# [Records supplied]
::::::

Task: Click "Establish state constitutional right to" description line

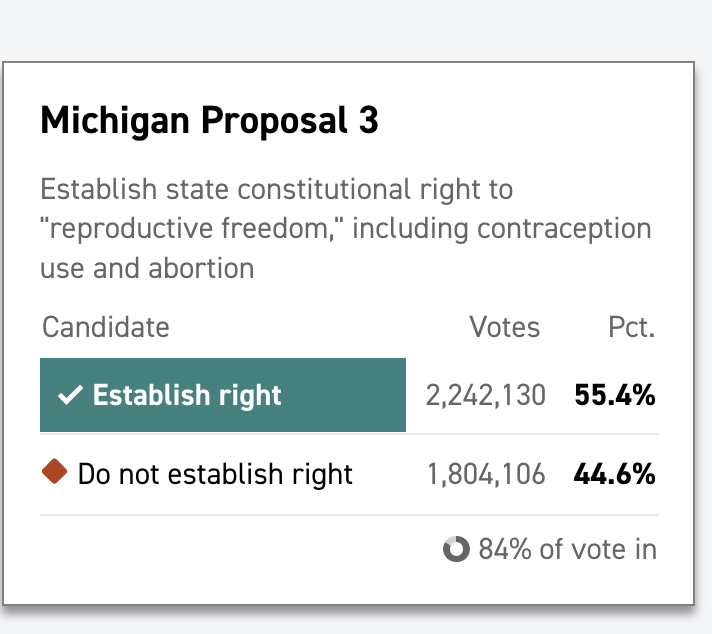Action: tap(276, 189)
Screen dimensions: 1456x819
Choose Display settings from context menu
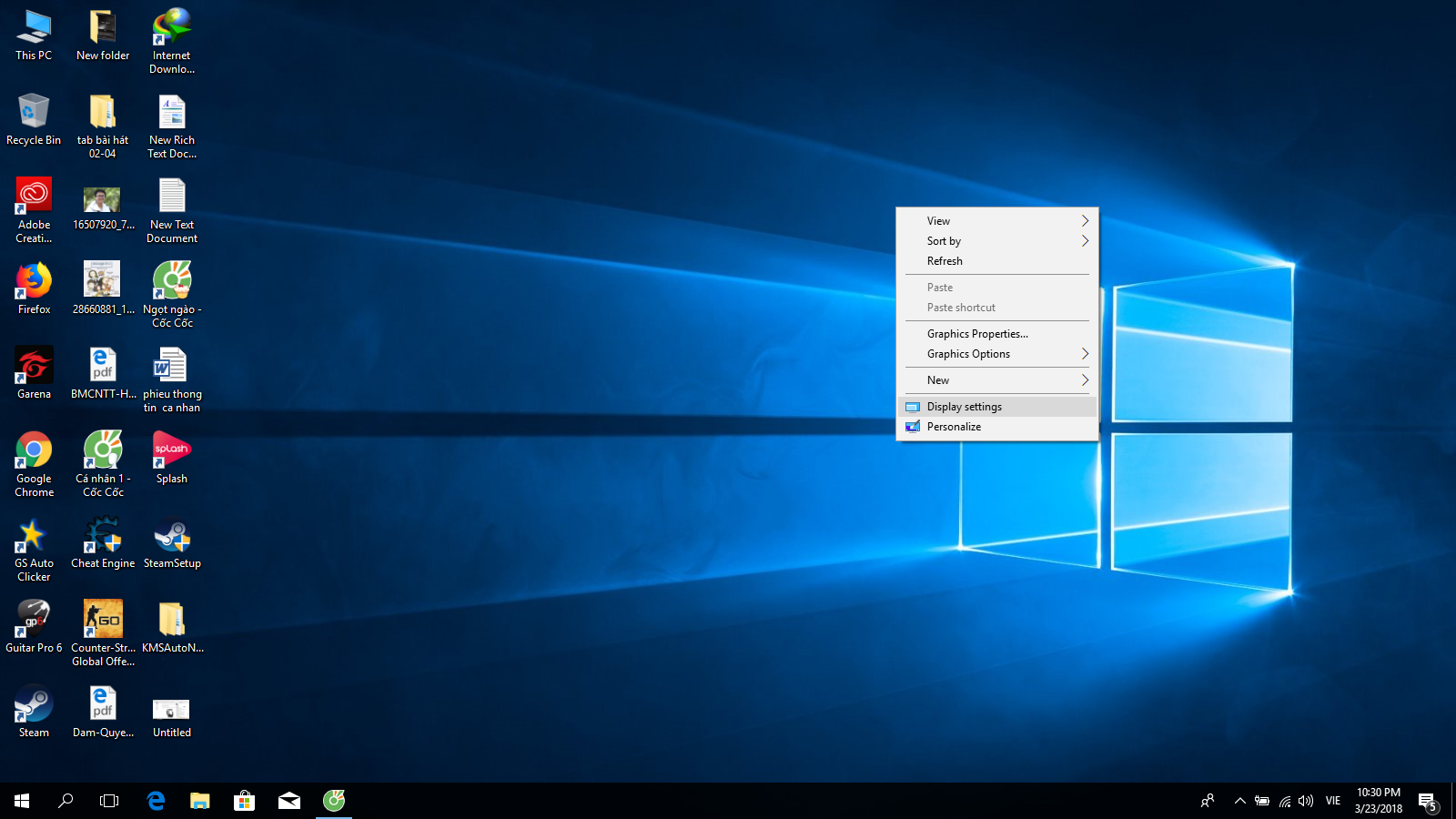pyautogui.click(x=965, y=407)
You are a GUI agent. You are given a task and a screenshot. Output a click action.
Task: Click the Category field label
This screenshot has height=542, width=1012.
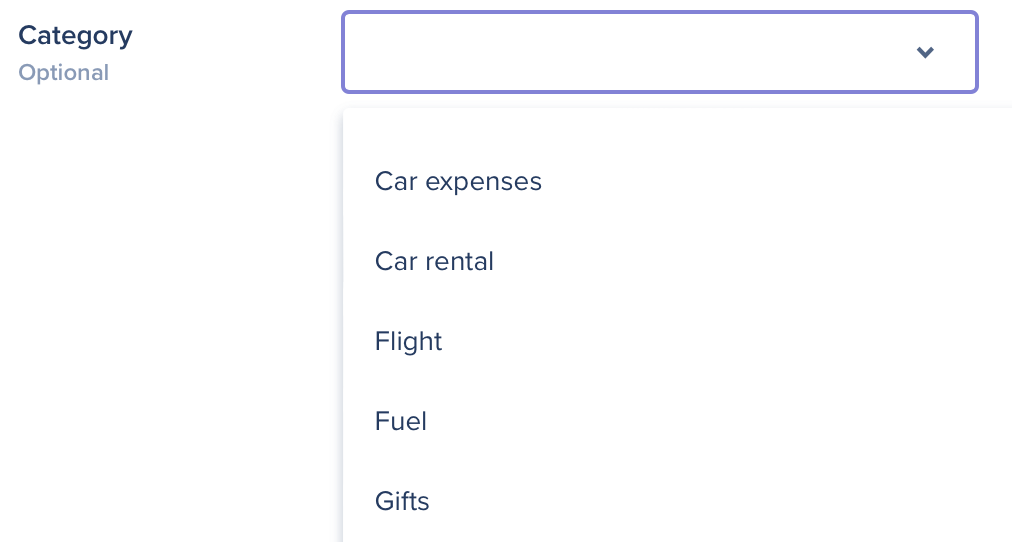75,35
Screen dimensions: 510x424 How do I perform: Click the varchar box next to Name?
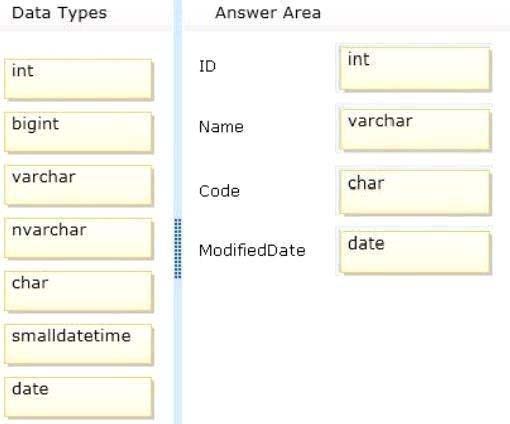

::::::

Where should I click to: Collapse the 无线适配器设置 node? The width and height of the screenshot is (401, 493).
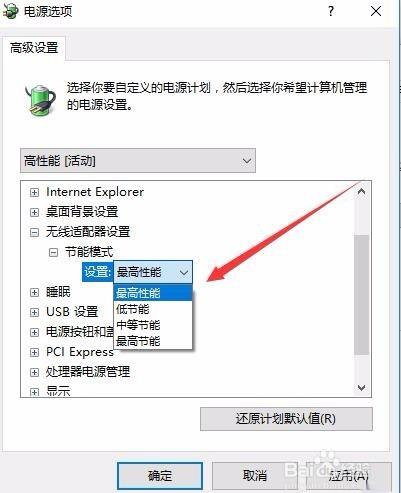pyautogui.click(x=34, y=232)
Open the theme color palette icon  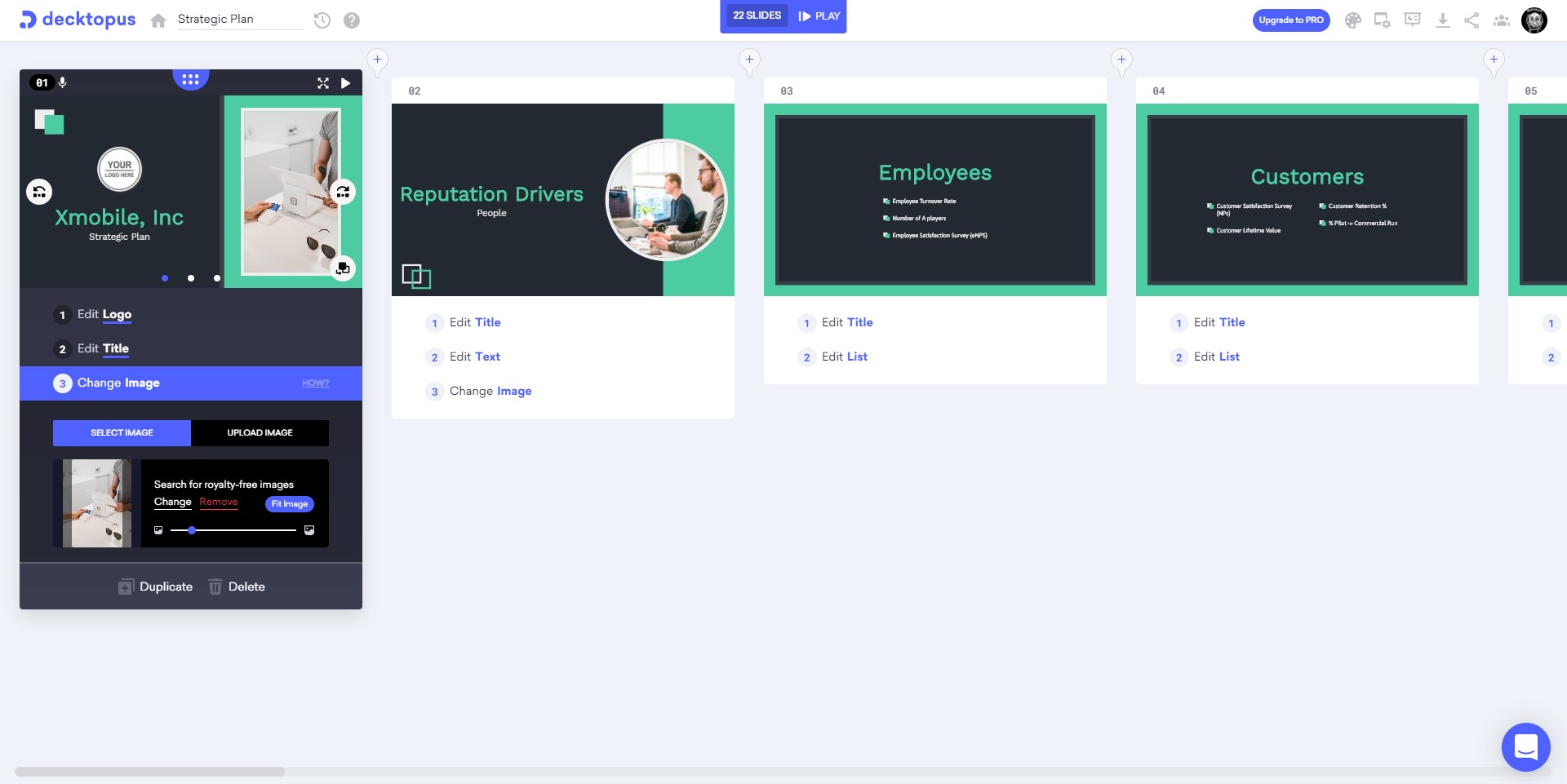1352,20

::::::

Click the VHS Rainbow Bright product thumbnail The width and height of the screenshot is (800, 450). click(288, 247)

::::::

# [Exercise aim]
Extract, without any images, the part of the material above that opens with the line containing "Screen dimensions: 1456x819" and closes with the line containing "Screen dimensions: 510x424", both lines included.

# [Your solution]
Screen dimensions: 1456x819
Choose Display settings from context menu
pyautogui.click(x=965, y=407)
You are a GUI agent. You are given a task and a screenshot. Output a click action.
Task: Click the Category field label
This screenshot has height=542, width=1012.
75,35
Screen dimensions: 510x424 How do I perform: Click the varchar box next to Name?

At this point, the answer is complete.